We should have had a seat at the G7, since we are supposedly the sixth largest economy in the world.

Carol writes: ``But re Roosevelt. He did not stop the Depression; he didn't even make much of a dent in it. The War ended the Depression.''

I completely agree, but if you read the above link on the RFC, you will see how that was done by large increases in federal support (principally through RFC) for concrete production, either through direct loans to corporate giants like those in the automotive sector where they were paid to convert to tanks, artillary, and heavy infantry equipment, and through massive contracts to the aircraft industry that created a huge west coast boom in Los Angeles, where almost all the major aircraft production were located out in Burbank, in Commerce City, or down in Long Beach.

Recently I went back to researching all the model fighter planes I built as a kid and looked up where they were built, who produced them and how many were produced. I was a regular mass killer by eleven, with my crew cut and scars from rock fights playing war in LA vacant lots. Boy was I surprised I hated war, and said fuck you to the military when my war came along.
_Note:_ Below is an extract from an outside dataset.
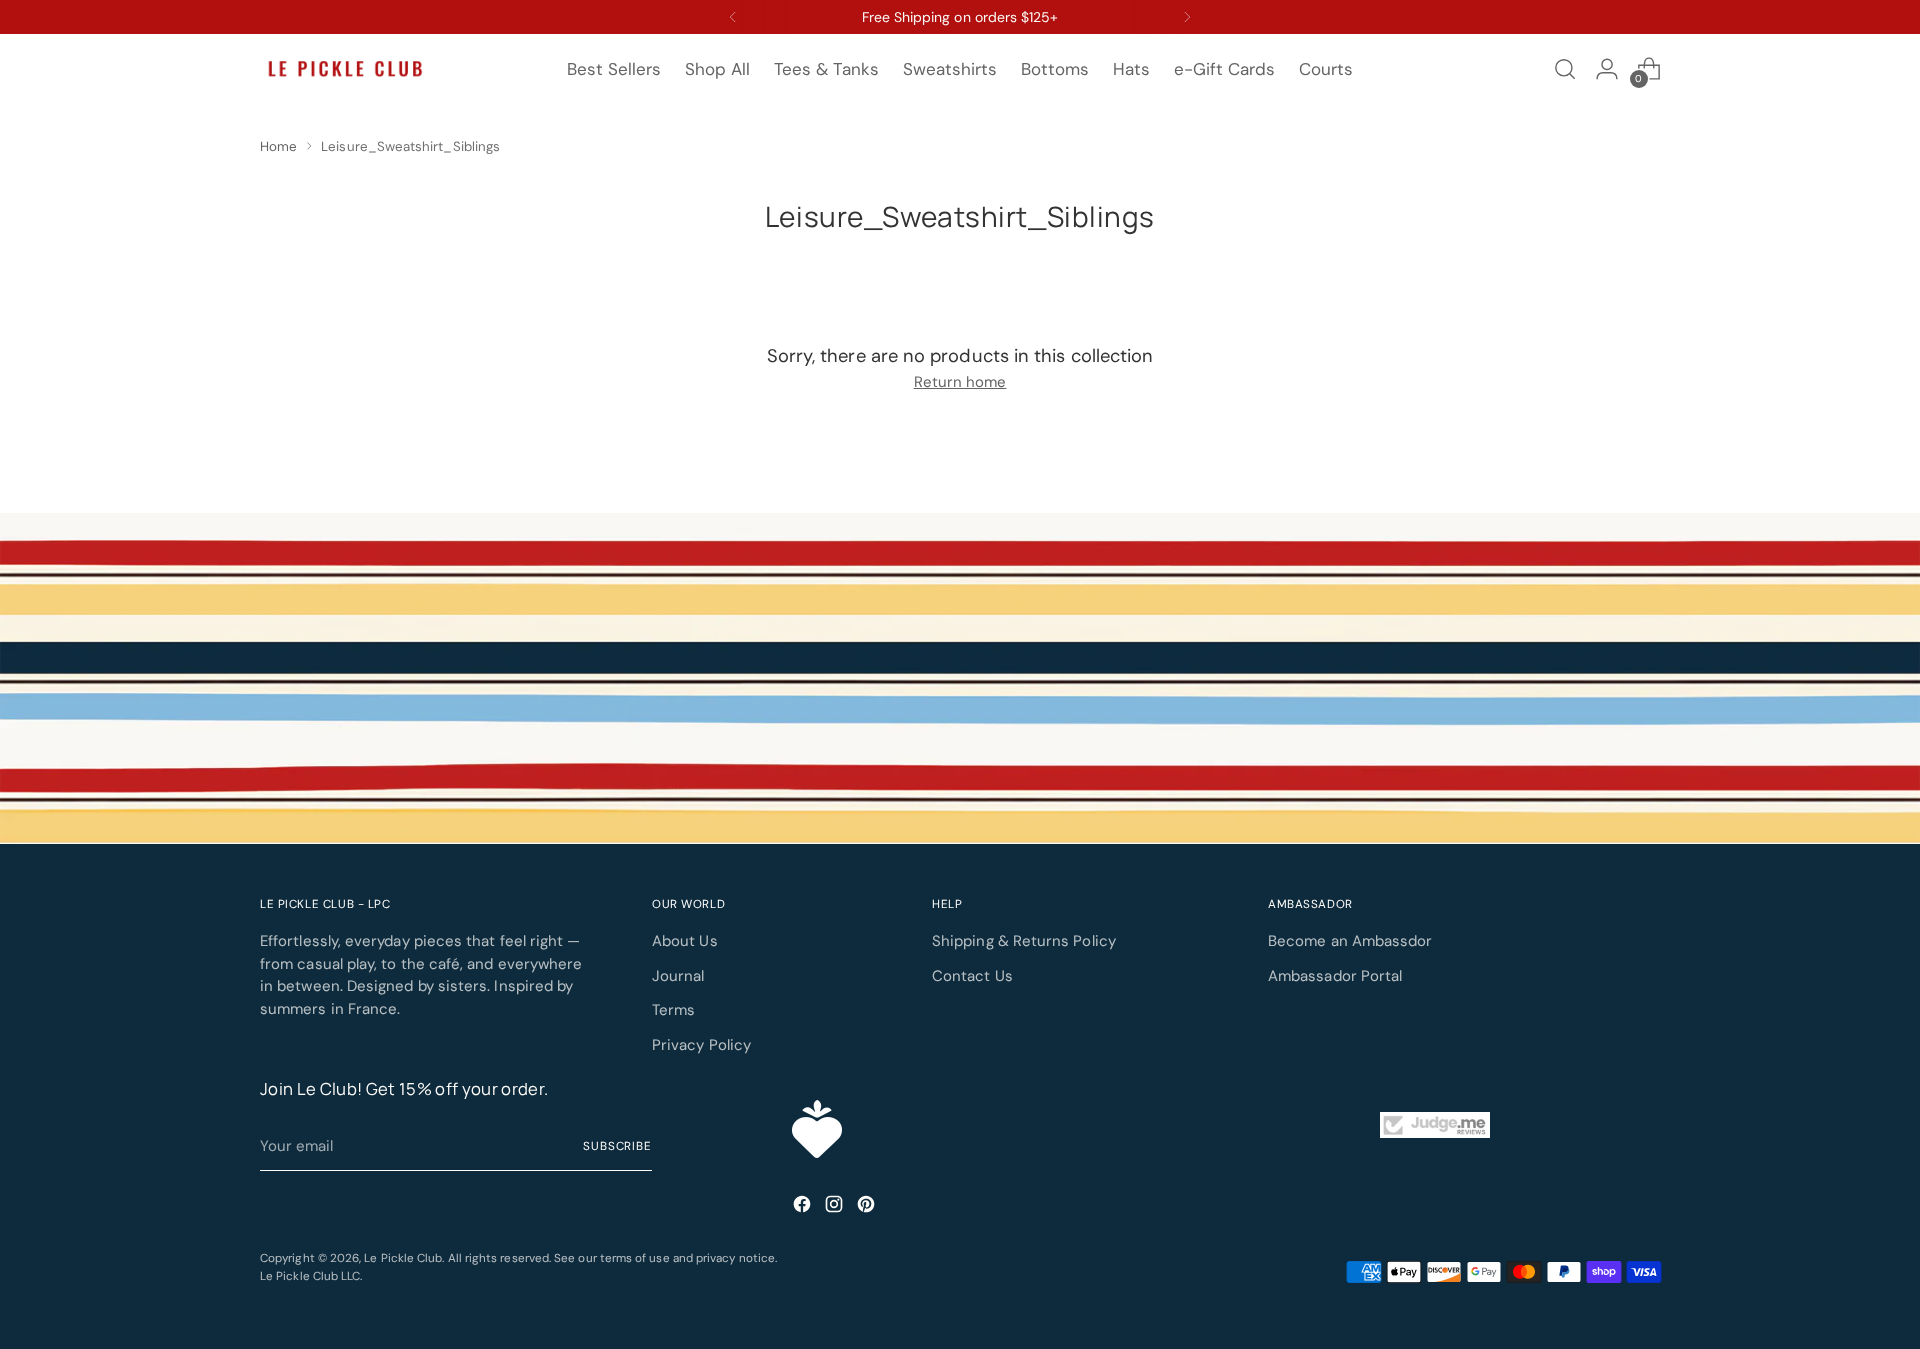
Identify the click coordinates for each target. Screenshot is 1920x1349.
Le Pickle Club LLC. (311, 1276)
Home (278, 146)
Up here ship building was the big economic drive from Hunter's Point to Oakland and Richmond and Mare Island. Kasier and Betheham were big winners, along with naval munitions productions systems that stretched from Richmond up the Sacramento into Antioch and Port Costa. All super polluters. These were mostly naval infrastructure systems, that drew the huge black and white migrations from the South and Midwest. Meanwhile of course there were the beginnings of super-high tech nuclear production designs coming out of UC Berkeley which was converted into a federal weapons laboratory, linked to Los Almos and the Seattle area, Hanford site where plutonium production was started based on Seaborg's experiments. Seaborg was still alive when my son graduated from the Chemistry Department.

So then, it is pretty simple to see the current over riding need is for the development of clean industrial production systems, much cleaner energy systems and a whole system of high level methods for addressing global warming. These then become the equivalent to the late 30s conversion of the RFC to war time production needs.

Ah, dreams of former glory. US capital bloomed for twenty years on those state investments. The people in power now have the mind of mollusks. So forget all that.

We are going down hard, and we will die choking on our own pollution, just as I did in the toxic brown haze of LA in the 50s when nobody ran around at school because the smog burned our lungs so bad we couldn't play.